Washington, 20 November 1997 (RFE/RL) --Experts agree that the Caspian Sea has petroleum resources at least equal to the North Sea and that it will be a critical piece of the global supply of energy over the next 30 to 40 years.

The biggest challenge, they also agree, is transporting the extracted gas and oil to world markets from a region with virtually no existing direct links to the areas of the globe where it is needed.

All the major powers in the world are weighing in on the best routes for getting it out and on this point there is disagreement.

Russia, which is one of the five states bordering on the Caspian, says the primary route should be through already existing pipelines and pumping facilities in Russia.

At a conference on Caspian Pipelines in Washington Wednesday, Russian Deputy Minister of Fuel and Energy, Valery Garipov, said that using the existing facilities connecting Baku, Azerbaijan on the western side of the sea and Tangiz, Kazakhstan on the eastern side and going through Russia, including Chechnya, to Tikhoretsk to the Black Sea, is the least expensive and most logical route.

U.S. Energy Secretary Federico Pena, on the other hand, said Washington favors a main route from Baku to Supsa, Georgia on the Black Sea with a connecting link down through Turkey to Ceyhan on the Mediterranean sea.

Pena said the U.S. continues to support the idea of multiple pipelines, including the link through Russia, but that it favors the proposed Baku-Ceyhan pipeline as the main route.

China has weighed in as well, proposing a pipeline from Kazakhstan -- with which it already has preliminary agreements -- into China and eventually entirely across the giant nation to the East China Sea.

Even Romania appeared at the conference, sending Private Presidential Counselor for Reform and Development, Dan Capatina, to propose that Black Sea port of Constanta as a logical funnel for sending Caspian crude on to the rest of Europe.

Bulgaria and Greece have also proposed themselves as possible shipping links for Caspian oil and there are in fact several dozen proposed routes for pipelines. Everyone wants in on the action.

The only problem is that the United States opposes any involvement by Iran, another country which borders the Caspian. The U.S. government's ombudsman for dealing with energy issues in the area of the former Soviet Union, Commerce Department Counselor Jan Kalicki, says every other country should be involved except Iran because it supports terrorism and is trying to acquire weapons of mass destruction.

But the U.S. is nearly alone in maintaining sanctions against Iran and many of those most directly involved in Caspian Sea oil development also have ties with Tehran.

Pena said that Kazakhstan President Nursultan Nazarbayev promised him and President Bill Clinton to support the Baku-Ceyhan pipeline proposal as the main line of multiple pipelines this week. But as he concluded his Washington visit Wednesday, Nazarbayev told reporters his country could only give up the idea of an oil pipeline running through Iran if the U.S. was ready to finance an alternative by next fall.

Pena and Kalicki didn't hear of Nazarbayev's comment, but did say that the U.S. believes the vast bulk of the financing of the facilities to extract and transport Caspian oil should come from the private sector, not governments.

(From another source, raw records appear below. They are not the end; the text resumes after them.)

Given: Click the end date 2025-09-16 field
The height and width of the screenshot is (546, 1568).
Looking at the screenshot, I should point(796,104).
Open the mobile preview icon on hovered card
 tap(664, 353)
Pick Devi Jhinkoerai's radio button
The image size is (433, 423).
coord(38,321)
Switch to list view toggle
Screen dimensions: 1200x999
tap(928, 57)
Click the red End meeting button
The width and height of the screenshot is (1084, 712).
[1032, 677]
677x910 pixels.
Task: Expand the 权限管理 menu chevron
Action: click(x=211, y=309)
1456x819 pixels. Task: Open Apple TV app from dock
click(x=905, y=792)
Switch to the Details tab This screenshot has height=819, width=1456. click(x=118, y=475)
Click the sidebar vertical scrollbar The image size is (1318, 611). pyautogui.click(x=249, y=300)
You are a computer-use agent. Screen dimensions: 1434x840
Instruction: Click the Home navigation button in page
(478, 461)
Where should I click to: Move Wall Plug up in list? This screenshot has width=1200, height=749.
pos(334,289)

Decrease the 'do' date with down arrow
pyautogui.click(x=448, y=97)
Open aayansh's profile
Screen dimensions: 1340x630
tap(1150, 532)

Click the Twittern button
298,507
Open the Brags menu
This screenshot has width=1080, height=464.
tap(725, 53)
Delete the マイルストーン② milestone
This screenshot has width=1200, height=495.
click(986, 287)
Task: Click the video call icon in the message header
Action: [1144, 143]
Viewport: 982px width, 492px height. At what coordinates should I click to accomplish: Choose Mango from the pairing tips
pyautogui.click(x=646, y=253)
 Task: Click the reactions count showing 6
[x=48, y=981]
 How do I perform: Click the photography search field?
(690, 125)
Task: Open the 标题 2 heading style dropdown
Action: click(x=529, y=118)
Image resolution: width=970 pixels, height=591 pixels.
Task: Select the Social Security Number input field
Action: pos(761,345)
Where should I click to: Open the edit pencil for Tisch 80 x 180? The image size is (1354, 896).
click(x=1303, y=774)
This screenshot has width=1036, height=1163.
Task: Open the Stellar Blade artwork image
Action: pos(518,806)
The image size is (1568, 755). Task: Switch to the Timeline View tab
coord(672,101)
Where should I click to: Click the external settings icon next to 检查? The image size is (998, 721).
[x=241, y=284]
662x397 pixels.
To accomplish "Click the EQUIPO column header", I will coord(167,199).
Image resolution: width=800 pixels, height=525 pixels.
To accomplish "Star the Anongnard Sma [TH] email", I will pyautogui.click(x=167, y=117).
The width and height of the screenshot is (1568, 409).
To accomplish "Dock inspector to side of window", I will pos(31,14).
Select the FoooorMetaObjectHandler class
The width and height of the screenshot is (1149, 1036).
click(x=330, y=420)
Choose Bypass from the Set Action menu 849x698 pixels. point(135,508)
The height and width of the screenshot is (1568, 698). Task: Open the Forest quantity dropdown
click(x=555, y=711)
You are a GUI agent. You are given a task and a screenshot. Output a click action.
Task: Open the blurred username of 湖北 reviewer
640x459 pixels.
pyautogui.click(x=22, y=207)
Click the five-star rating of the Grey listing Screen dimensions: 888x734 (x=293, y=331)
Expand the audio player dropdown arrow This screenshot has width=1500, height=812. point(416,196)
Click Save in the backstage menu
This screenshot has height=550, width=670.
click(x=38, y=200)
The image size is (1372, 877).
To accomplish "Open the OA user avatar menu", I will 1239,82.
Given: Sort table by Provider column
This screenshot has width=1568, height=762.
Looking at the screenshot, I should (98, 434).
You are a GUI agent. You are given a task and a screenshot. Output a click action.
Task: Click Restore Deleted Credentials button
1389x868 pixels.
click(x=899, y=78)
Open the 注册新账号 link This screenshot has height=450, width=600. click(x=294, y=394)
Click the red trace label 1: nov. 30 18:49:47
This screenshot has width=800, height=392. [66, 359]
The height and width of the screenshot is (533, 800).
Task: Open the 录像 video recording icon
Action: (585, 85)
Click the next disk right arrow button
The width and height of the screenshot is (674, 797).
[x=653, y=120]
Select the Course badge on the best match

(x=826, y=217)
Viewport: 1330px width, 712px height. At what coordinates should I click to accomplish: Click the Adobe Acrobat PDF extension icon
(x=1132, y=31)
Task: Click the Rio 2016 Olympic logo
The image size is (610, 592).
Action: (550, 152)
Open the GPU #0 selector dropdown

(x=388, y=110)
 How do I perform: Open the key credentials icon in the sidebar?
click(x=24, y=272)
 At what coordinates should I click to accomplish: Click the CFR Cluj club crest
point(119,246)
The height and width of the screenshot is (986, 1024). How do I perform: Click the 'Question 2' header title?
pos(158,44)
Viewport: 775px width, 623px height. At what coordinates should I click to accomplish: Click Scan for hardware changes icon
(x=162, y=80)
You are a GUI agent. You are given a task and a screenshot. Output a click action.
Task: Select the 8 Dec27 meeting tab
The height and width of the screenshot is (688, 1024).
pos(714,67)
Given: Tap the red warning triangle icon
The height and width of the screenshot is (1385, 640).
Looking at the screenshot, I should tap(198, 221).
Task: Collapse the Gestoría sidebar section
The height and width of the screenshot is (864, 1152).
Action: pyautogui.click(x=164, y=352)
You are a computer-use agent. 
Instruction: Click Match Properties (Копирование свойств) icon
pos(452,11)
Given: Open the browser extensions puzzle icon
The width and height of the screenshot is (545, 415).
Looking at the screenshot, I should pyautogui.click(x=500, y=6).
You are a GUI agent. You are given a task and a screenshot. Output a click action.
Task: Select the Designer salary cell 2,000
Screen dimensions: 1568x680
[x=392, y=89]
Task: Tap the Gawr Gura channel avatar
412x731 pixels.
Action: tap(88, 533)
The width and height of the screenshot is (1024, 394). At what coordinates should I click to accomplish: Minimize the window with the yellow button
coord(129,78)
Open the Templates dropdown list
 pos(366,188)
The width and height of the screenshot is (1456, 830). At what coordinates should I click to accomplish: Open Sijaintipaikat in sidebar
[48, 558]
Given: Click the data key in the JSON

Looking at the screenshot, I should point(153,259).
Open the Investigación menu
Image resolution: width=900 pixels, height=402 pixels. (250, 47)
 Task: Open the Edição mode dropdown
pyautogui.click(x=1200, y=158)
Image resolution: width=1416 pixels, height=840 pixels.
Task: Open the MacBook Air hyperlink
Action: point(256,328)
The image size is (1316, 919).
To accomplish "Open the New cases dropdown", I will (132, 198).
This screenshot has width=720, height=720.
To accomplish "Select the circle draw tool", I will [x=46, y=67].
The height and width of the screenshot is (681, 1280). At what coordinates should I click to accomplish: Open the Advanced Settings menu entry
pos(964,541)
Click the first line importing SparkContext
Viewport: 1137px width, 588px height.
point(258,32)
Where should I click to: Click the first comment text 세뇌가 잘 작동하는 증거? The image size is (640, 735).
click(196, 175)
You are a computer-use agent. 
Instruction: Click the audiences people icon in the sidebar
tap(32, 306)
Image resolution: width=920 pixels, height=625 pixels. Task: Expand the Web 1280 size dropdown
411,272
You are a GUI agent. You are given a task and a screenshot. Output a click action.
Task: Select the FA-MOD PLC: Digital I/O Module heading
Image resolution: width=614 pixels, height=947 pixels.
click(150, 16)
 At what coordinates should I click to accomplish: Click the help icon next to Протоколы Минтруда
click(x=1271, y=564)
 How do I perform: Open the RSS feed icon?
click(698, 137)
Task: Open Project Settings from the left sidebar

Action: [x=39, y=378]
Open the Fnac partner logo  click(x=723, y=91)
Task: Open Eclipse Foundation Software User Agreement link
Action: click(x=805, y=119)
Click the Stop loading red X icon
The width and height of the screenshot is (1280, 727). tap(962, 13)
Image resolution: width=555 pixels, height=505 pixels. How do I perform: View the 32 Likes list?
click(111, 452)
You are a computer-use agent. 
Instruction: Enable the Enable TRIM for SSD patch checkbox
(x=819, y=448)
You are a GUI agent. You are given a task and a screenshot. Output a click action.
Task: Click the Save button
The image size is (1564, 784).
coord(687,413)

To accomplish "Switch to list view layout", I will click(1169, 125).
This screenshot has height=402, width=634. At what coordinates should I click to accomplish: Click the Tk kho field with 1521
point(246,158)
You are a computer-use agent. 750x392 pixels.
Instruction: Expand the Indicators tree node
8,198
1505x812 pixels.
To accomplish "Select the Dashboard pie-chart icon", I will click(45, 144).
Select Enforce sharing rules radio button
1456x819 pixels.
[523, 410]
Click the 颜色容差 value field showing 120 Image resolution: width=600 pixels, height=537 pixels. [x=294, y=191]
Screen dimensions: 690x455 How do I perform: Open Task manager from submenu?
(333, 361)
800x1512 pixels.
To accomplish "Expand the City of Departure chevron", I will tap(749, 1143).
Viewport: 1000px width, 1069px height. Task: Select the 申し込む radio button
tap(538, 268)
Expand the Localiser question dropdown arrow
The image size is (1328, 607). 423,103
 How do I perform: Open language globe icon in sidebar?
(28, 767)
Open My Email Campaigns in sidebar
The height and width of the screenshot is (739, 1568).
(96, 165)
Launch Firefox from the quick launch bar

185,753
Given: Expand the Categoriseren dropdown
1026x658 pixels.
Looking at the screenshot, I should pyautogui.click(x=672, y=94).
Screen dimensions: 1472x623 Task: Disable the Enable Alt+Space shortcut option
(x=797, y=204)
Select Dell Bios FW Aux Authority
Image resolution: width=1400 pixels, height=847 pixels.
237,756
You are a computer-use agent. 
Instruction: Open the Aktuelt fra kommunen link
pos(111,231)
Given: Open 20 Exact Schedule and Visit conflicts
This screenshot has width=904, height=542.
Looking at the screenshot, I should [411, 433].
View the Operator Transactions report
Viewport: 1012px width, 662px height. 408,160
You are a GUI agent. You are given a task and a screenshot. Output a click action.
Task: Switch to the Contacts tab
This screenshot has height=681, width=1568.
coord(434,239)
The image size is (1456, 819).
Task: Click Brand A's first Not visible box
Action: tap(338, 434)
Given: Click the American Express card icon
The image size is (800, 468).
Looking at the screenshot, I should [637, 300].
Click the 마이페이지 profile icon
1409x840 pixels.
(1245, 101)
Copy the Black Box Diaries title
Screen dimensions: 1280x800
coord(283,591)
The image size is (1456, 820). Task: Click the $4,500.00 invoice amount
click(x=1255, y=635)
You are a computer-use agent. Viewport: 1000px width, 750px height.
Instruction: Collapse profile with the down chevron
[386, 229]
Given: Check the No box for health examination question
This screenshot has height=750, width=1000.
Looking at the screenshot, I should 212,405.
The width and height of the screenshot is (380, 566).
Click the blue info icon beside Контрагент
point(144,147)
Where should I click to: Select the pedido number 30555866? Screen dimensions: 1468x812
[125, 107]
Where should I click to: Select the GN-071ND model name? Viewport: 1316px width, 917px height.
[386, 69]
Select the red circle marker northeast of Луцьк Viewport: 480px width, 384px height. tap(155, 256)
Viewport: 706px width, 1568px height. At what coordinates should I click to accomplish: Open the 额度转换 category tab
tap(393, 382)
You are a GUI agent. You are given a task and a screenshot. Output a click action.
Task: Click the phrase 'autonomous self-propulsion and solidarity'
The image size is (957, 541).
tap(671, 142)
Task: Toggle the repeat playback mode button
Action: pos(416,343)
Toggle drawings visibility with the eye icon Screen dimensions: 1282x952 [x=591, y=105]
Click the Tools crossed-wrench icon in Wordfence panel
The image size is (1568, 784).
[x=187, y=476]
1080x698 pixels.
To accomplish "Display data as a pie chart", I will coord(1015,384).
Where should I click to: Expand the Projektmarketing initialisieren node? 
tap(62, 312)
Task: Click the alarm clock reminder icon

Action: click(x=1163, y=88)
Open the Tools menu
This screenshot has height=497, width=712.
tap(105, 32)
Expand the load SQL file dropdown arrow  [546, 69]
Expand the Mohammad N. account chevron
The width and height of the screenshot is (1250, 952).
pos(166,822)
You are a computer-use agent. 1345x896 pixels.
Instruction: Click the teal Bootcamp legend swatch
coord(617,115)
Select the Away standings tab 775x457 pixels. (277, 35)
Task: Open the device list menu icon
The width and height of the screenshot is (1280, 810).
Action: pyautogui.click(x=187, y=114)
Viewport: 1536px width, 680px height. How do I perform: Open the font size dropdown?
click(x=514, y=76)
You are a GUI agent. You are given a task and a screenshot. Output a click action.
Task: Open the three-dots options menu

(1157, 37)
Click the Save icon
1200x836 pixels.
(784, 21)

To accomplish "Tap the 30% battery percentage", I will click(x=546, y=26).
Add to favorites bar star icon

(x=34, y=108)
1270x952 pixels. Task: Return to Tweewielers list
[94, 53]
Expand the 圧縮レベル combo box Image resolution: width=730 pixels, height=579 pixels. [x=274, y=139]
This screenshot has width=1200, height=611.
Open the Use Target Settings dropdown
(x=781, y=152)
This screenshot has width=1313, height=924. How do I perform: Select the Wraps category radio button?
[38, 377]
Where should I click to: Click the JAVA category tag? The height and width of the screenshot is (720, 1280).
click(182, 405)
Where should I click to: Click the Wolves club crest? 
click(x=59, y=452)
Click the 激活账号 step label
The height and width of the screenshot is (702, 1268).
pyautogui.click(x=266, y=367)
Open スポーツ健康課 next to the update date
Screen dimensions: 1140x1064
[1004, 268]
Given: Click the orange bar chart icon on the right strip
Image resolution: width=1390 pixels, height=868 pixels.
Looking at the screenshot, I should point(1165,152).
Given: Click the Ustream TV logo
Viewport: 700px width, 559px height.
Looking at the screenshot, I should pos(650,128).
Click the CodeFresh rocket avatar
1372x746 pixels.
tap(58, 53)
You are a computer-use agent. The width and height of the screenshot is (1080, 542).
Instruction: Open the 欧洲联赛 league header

The U.S. is willing to provide some feasibility study money and perhaps some export financing, they said, but in the end the decisions on which pipelines are running where will rest with the oil companies and other private firms which will finance the whole deal. Russia's Garipov agreed on that point, saying the economics and profitability must be the main determining factors on whether pipelines are built. He acknowledged, however, that "geopolitical" considerations will probably play some role.

The oil companies which are expected to finance most of the project, say they are still looking at the economic issues. But the Executive Vice President of Unocol, Robert Todor, said preliminary studies show that the growth markets in the next century for Caspian oil will be in the Asian-Pacific area and that the most direct routes there are either through Iran or through Afghanistan.